March 6, 1936

Palting, who is an Ilocano, says of his people that they are never satisfied without some sum of money in the bank, while the Tagalogs spent everything they had “for tomorrow we die.” (Fable of the ant and the grasshopper!) He is insistent on a thorough reform of the Post Office bureau here; and also demands that something be done to prepare for the reception here of the Filipinos about to be repatriated by the United States.

Doria called at Malacañan on Mrs. Quezon by appointment but Mrs. Rodriguez who speaks only Spanish seems to have gummed the conversation. Mrs. Quezon said she had cut out half of her trip to the East Indies because Junior was not well. She came back from Singapore on an uncomfortable freighter; and now complains about the inconvenience of accommodations for her at Malacañan Palace. Commended the social custom at Government House in Singapore, where all guests left immediately luncheon was finished.

February 22, 1936

Holiday. An hour with Sam Gaches in his office where he told me at my request the whole story of the Mineral Resources Mining properties. Excellent and vivid 40 minutes talk by him on rediscovery of the ancient Chinese mines of 500-1,000 years ago in Camarines Norte. Gave all the difficulties of mining in that region (Labo) and said it might be a “flop” “but”–with a gesture–“it drives you crazy it looks so good.” Said all mines in the Philippines except those in actual operation, like Benguet Consolidated, were “hooey,” meaning, a speculation only as yet–but added he believed the Paracale–San Mauricio–Labo district was destined to become the great gold fields of the Islands.

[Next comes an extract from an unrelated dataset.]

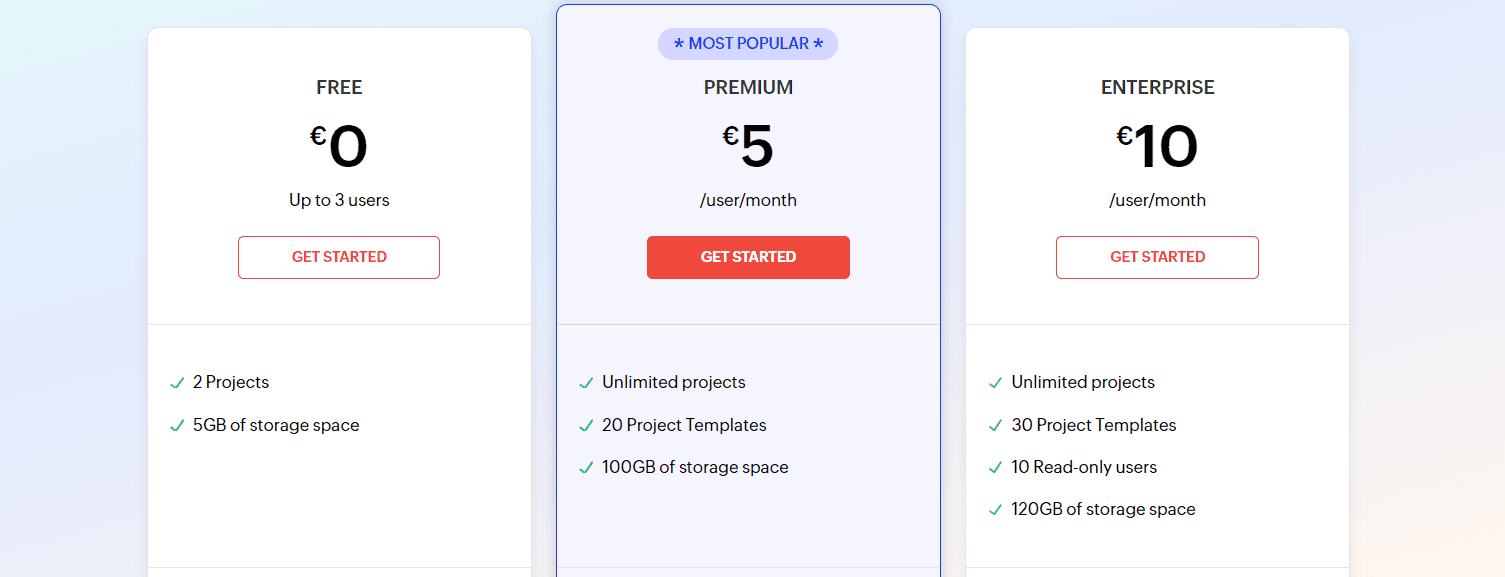Click the checkmark next to "20 Project Templates"
1505x577 pixels.
click(585, 425)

Had a talk yesterday with Palting, who has made a survey of the executive offices at Malacañan since inauguration, and he reports four times the volume of business compared with the days of the Governors General–but, he added, this was mostly due to the different boards engaged in reorganizing the Government.

Saw also Colonel Antonio Torres, Municipal Councillor, candidate for appointment as first Filipino Chief of Police of the City of Manila. He seemed downcast and said to me “My career is ended”–I replied “No! it is just beginning”–that afternoon’s papers carried the announcement of his nomination to head the Police Department.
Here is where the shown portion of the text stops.